30

Is it possible to emulate something like sum() using list comprehension ?

For example - I need to calculate the product of all elements in a list :

list = [1, 2, 3]
product = [magic_here for i in list]

#product is expected to be 6

Code that is doing the same :

def product_of(input):
   result = 1
   for i in input:
      result *= i
   return result

10 Answers 10

40

No; a list comprehension produces a list that is just as long as its input. You will need one of Python's other functional tools (specifically reduce() in this case) to fold the sequence into a single value.

  • 3
    Thank you for the first sentence. It's the answer I was looking for. – StKiller May 19 '13 at 6:55
  • 2
    in Python 3 it is the functools module – xealits Mar 20 '16 at 0:13
40
>>> from operator import mul
>>> nums = [1, 2, 3]
>>> reduce(mul, nums)
6

On Python 3 you will need to add this import: from functools import reduce

Implementation Artifact

In Python 2.5 / 2.6 You could use vars()['_[1]'] to refer to the list comprehension currently under construction. This is horrible and should never be used but it's the closest thing to what you mentioned in the question (using a list comp to emulate a product).

>>> nums = [1, 2, 3]
>>> [n * (vars()['_[1]'] or [1])[-1] for n in nums][-1]
6
  • 3
    egads, that's just...I don't event know. – joneshf May 19 '13 at 7:08
  • 2
    thats actually kinda neat ... I had no idea you could do that (And no Idea when or why you would ever want to) ... but cool all the same – Joran Beasley May 19 '13 at 7:09
  • 1
    +1 for your even sneakier approach to getting a result thank mine ;-) – Patrick May 19 '13 at 7:40
12

List comprehension always creates another list, so it's not useful in combining them (e.g. to give a single number). Also, there's no way to make an assignment in list comprehension, unless you're super sneaky.

The only time I'd ever see using list comprehensions as being useful for a sum method is if you only want to include specific values in the list, or you don't have a list of numbers:

list = [1,2,3,4,5]
product = [i for i in list if i % 2 ==0] # only sum even numbers in the list
print sum(product)

or another example":

# list of the cost of fruits in pence
list = [("apple", 55), ("orange", 60), ("pineapple", 140), ("lemon", 80)]
product = [price for fruit, price in list]
print sum(product)

Super sneaky way to make an assignment in a list comprehension

dict = {"val":0}
list = [1, 2, 3]
product = [dict.update({"val" : dict["val"]*i}) for i in list]
print dict["val"] # it'll give you 6!

...but that's horrible :)
┄┄┄┄┄┄
Objective – Copy the stretch of the list comprehension thread from "# list of the" through "that's horrible :)", swapping "pineapple" for "mango". The material has no connection to the forum thread about list comprehensions.
┄┄┄┄┄┄
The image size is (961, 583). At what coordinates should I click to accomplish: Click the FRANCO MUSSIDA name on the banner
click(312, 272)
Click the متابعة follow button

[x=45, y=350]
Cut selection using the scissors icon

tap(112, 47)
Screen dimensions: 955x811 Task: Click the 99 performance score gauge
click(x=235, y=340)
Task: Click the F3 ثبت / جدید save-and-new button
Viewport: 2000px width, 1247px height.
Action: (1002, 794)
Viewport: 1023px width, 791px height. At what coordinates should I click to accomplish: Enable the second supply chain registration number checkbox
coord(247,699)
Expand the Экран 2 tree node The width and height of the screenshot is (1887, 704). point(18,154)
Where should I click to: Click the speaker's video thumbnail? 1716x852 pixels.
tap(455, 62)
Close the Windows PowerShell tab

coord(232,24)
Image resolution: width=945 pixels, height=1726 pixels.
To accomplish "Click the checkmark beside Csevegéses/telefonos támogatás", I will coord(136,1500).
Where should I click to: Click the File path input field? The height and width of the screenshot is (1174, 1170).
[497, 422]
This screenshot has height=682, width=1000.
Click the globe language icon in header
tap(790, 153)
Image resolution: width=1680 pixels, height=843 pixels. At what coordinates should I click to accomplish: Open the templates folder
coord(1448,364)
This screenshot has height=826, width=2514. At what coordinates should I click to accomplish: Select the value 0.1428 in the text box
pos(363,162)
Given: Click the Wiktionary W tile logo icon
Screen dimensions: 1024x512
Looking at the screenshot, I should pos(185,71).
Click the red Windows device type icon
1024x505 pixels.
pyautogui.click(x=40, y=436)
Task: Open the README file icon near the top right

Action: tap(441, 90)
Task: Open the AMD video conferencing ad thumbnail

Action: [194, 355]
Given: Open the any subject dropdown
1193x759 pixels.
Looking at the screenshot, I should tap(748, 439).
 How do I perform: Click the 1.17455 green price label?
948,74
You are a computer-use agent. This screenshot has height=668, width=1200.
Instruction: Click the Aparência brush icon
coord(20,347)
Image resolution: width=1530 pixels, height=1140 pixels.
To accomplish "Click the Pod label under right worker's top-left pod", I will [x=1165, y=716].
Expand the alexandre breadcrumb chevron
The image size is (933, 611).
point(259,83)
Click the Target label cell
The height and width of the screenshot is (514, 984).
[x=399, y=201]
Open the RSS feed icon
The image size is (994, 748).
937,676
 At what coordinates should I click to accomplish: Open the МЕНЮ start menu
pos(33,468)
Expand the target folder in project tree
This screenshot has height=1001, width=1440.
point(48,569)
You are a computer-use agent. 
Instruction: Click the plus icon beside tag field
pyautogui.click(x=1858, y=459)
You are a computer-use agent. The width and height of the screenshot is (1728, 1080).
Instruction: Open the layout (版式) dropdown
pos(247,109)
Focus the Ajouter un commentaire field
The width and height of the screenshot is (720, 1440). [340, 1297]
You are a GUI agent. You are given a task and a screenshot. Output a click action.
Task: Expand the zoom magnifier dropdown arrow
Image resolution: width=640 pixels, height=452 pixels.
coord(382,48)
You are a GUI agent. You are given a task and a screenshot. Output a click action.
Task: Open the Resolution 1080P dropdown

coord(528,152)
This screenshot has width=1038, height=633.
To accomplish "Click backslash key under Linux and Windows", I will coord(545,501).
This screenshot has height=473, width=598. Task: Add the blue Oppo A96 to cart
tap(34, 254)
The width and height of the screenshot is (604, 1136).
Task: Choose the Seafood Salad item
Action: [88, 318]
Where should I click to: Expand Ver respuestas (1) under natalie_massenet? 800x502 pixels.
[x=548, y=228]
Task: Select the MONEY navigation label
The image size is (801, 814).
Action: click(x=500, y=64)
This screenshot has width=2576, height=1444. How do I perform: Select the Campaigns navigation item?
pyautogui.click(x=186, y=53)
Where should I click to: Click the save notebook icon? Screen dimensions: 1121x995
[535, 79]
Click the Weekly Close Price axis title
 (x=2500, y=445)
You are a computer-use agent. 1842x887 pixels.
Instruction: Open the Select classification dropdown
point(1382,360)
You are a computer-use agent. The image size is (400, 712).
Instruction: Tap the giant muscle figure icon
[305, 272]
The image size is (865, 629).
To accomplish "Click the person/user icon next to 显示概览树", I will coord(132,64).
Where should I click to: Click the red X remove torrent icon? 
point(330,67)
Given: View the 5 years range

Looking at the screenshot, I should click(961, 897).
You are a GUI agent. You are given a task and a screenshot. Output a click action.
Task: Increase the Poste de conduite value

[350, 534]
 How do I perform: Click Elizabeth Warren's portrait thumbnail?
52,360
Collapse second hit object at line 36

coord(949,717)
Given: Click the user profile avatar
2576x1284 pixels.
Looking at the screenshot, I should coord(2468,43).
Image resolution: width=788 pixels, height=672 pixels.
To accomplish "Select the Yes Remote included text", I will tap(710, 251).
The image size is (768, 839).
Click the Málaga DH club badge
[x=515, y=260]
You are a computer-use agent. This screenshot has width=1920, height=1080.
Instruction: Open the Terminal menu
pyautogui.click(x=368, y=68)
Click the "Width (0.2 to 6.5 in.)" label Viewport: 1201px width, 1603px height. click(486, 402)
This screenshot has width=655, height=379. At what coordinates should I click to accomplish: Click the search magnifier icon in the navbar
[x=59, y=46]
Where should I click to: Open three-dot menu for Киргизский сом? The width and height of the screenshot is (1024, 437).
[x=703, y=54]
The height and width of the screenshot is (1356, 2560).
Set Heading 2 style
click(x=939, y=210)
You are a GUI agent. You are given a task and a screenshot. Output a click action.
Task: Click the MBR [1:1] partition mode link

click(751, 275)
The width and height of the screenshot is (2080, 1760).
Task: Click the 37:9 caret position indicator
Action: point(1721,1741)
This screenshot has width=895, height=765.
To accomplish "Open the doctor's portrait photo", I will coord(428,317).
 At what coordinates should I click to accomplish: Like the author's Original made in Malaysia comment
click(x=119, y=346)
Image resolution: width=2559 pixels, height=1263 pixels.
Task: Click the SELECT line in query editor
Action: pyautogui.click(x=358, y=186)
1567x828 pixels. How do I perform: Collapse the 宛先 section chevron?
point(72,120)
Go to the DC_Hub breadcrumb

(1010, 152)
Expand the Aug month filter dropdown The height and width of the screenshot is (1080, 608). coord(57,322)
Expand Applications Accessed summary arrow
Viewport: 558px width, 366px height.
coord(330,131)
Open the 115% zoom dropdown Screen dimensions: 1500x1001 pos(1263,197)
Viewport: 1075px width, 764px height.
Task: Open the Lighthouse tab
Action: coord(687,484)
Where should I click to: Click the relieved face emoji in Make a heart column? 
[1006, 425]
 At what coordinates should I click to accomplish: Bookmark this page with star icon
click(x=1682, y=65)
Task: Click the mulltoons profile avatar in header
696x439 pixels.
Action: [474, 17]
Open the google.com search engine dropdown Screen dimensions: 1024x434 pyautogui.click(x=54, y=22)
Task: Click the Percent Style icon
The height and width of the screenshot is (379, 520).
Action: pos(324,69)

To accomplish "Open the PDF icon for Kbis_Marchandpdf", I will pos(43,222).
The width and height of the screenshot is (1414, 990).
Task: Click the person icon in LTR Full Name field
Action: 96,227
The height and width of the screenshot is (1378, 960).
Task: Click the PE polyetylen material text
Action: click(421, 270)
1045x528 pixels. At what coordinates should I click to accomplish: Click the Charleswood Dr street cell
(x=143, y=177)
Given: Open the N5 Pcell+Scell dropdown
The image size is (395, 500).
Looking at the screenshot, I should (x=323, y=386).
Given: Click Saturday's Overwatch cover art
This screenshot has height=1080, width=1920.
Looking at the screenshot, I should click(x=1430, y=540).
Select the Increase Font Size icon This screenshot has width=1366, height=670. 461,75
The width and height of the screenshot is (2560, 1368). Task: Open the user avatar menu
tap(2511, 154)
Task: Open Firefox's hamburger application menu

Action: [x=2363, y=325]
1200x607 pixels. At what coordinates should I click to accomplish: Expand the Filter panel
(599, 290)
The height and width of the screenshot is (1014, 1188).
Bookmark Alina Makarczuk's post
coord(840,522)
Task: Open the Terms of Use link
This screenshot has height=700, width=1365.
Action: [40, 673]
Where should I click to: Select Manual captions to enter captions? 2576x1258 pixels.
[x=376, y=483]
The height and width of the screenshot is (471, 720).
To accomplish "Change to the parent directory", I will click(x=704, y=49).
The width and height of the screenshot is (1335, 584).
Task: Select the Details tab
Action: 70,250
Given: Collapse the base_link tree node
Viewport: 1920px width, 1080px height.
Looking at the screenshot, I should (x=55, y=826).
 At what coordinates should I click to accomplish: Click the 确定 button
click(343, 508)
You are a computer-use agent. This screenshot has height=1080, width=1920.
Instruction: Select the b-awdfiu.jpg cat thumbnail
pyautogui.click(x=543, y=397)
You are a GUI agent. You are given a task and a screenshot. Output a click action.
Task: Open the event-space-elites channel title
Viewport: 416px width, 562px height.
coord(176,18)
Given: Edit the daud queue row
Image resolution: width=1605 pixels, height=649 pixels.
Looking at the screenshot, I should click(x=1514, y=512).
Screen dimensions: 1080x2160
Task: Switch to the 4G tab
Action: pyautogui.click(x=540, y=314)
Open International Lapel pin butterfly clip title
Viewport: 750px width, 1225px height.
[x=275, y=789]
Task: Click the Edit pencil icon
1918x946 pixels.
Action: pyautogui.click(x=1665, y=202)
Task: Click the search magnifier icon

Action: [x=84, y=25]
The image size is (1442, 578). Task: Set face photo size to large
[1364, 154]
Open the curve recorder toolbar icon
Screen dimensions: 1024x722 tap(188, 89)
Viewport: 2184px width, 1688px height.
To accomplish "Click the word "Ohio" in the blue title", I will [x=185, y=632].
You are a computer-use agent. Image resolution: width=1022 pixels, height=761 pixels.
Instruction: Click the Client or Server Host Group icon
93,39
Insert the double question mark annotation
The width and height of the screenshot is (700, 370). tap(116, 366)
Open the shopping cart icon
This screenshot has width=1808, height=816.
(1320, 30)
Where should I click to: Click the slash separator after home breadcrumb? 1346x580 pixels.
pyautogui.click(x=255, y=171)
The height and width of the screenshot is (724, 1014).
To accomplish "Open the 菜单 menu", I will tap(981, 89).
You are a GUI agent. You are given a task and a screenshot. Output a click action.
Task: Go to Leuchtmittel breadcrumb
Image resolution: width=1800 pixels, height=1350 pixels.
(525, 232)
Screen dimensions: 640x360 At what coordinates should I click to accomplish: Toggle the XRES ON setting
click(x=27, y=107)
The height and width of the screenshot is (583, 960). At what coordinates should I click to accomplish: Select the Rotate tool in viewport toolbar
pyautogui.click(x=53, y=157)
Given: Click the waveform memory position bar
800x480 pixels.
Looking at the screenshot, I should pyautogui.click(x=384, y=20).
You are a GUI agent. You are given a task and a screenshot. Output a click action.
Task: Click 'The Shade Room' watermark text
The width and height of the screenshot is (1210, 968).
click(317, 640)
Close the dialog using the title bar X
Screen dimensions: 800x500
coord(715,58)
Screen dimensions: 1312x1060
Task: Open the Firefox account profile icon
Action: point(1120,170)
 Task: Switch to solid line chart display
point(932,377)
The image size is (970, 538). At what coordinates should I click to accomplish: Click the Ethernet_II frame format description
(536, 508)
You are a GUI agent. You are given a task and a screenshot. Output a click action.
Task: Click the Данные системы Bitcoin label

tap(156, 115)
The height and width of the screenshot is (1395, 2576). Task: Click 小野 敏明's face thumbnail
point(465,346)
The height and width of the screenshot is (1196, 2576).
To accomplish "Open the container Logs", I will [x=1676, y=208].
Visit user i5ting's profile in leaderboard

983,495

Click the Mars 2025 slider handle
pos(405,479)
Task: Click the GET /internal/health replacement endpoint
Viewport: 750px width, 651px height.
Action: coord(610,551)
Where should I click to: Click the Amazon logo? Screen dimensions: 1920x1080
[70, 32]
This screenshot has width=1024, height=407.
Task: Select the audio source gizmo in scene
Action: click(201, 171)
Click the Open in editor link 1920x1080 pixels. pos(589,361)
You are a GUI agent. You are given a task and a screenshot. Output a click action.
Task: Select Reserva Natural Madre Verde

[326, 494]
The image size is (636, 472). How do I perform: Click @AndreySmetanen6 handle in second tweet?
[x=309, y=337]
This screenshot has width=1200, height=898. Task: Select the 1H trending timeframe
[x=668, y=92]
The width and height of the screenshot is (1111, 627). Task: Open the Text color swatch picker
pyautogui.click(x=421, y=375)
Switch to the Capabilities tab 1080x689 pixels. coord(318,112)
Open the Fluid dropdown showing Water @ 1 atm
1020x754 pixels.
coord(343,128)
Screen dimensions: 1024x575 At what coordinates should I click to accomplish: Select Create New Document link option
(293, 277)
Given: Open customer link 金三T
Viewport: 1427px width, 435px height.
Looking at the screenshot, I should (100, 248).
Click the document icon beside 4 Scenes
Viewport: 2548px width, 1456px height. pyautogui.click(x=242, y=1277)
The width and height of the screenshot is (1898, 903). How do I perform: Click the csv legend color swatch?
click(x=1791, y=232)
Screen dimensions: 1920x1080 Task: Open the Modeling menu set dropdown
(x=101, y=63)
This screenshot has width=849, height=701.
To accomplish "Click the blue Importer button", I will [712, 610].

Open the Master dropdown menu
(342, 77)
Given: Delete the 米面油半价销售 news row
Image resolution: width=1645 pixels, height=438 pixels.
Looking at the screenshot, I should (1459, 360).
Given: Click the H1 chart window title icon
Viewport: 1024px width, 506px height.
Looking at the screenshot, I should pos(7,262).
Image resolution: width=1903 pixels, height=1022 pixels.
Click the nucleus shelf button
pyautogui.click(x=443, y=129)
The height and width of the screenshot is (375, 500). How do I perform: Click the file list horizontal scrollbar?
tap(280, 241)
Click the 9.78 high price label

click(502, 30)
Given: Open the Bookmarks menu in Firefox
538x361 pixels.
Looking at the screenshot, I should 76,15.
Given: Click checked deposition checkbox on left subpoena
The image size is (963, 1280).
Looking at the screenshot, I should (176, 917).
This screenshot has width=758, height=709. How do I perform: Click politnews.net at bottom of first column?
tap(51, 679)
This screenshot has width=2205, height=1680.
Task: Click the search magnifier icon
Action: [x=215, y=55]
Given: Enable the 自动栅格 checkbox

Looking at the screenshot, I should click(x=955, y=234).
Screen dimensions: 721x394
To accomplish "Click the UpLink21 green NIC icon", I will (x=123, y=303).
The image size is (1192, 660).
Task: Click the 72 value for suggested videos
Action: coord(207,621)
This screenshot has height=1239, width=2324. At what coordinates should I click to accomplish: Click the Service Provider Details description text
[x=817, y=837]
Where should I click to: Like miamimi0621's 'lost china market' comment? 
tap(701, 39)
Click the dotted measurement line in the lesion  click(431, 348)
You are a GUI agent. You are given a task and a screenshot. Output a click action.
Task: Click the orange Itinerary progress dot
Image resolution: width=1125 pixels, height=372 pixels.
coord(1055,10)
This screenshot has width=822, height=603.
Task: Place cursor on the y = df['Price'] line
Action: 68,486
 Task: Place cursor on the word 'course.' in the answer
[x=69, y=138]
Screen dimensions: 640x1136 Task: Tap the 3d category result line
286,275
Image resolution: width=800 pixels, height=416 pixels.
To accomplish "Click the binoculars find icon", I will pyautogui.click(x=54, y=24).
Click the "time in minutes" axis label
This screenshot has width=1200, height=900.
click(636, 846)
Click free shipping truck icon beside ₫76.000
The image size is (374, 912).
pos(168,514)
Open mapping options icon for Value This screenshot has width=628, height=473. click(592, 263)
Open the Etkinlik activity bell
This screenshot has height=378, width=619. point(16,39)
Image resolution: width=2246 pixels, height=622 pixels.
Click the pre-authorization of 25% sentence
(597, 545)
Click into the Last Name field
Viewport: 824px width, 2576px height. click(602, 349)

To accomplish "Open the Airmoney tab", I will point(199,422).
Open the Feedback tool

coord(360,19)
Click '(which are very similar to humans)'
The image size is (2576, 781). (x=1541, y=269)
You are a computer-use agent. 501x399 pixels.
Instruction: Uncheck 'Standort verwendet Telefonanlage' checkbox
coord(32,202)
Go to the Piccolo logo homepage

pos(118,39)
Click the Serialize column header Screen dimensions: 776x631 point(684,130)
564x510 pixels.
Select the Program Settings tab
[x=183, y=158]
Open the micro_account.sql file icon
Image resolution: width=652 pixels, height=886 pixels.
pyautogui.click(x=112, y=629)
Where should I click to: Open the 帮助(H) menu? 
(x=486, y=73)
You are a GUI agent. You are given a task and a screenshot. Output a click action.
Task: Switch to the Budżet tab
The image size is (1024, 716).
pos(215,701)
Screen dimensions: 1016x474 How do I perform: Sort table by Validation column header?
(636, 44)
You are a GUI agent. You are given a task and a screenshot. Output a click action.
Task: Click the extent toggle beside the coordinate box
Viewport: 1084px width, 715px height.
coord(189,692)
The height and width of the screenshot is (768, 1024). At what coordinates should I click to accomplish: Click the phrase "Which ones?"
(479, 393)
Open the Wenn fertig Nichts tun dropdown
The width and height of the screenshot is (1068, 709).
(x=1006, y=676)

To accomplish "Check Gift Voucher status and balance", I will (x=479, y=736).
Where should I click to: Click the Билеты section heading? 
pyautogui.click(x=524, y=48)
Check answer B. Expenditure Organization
┄┄┄┄┄┄
Answer in full –
# list of the cost of fruits in pence
list = [("apple", 55), ("orange", 60), ("mango", 140), ("lemon", 80)]
product = [price for fruit, price in list]
print sum(product)

Super sneaky way to make an assignment in a list comprehension

dict = {"val":0}
list = [1, 2, 3]
product = [dict.update({"val" : dict["val"]*i}) for i in list]
print dict["val"] # it'll give you 6!

...but that's horrible :)